Eclesiástico 44

1Hagamos el elogio de los hombres ilustres, de nuestros antepasados por generaciones. 2Gloria en abundancia ha dado el Señor, desde los siglos ha mostrado su grandeza. 3Hubo hombres que ejercieron el poder real y los hubo renombrados por sus hazañas.

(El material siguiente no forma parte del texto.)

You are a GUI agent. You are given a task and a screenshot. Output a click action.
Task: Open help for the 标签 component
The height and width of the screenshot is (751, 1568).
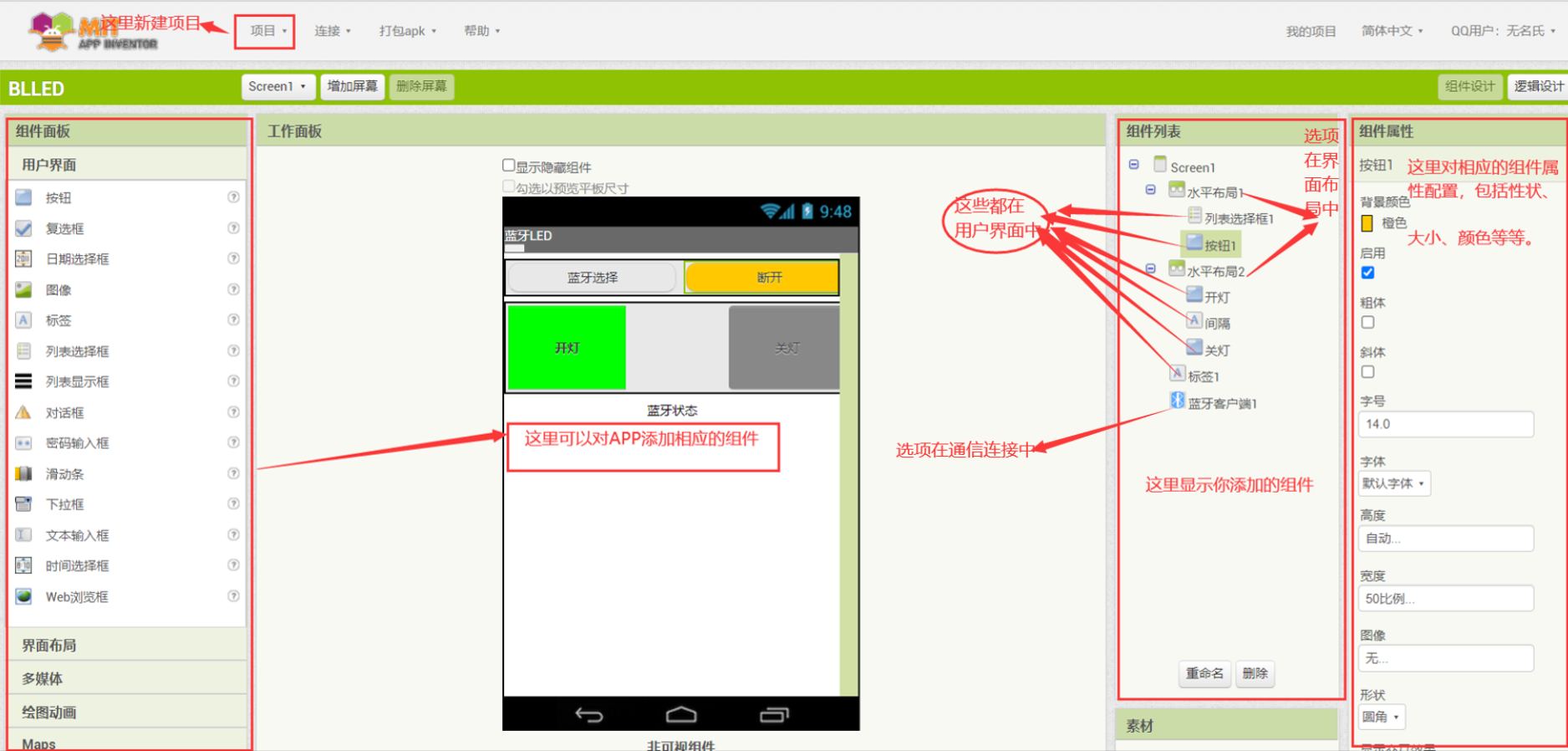233,320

Los hubo sagaces como consejeros, expertos en anunciar profecías. 4Otros guiaron a los pueblos con sus consejos, con su conocimiento de la sabiduría popular y con las sabias palabras de su enseñanza. 5Otros se dedicaron a la música y escribieron temas poéticos; 6y hubo ricos llenos de poder que vivieron en paz en sus moradas. 7Todos ellos fueron honrados por sus contemporáneos y fueron el orgullo de su época. 8Algunos dejaron un apellido que aún se menciona con elogio. 9Otros no dejaron memoria, desaparecieron como si no hubieran existido; fueron igual que si no hubieran sido, y lo mismo sus hijos después de ellos. 10Pero hubo también hombres honrados, cuyas virtudes no han sido olvidadas. 11Una rica herencia nacida de ellos permanece en sus descendientes. 12Su descendencia sigue fiel a las alianzas, y también sus nietos, gracias a ellos. 13Por siempre permanecerá su descendencia, y su gloria no se marchitará. 14Sus cuerpos fueron sepultados en paz, y su apellido vive por generaciones. 15Los pueblos proclaman su sabiduría, y la asamblea celebra su alabanza. 16Enoc agradó al Señor y fue arrebatado, ejemplo de conversión para las generaciones. 17Noé fue íntegro y justo, y en el tiempo del castigo fue librado: gracias a él quedó en la tierra un resto cuando se desencadenó el diluvio. 18Alianzas eternas fueron hechas con él para que ningún mortal fuera exterminado por un diluvio. 19Abrahán fue ilustre padre de muchos pueblos, y no hubo quien lo superara. 20Cumplió la ley del Altísimo e hizo alianza con él; en su carne selló esta alianza, y en la prueba se mostró fiel. 21Por eso Dios le prometió con juramento bendecir a las naciones por su descendencia, multiplicarlo como el polvo de la tierra, engrandecer como las estrellas su descendencia y darle la tierra en herencia de un mar a otro, desde el Eufrates hasta los extremos de la tierra. 22A Isaac le prometió lo mismo en atención a su padre Abrahán. 23Hizo reposar sobre la cabeza de Jacob la bendición de todos los hombres y la alianza; lo confirmó con sus bendiciones, le dio la tierra en herencia, la dividió en porciones y la repartió entre las doce tribus.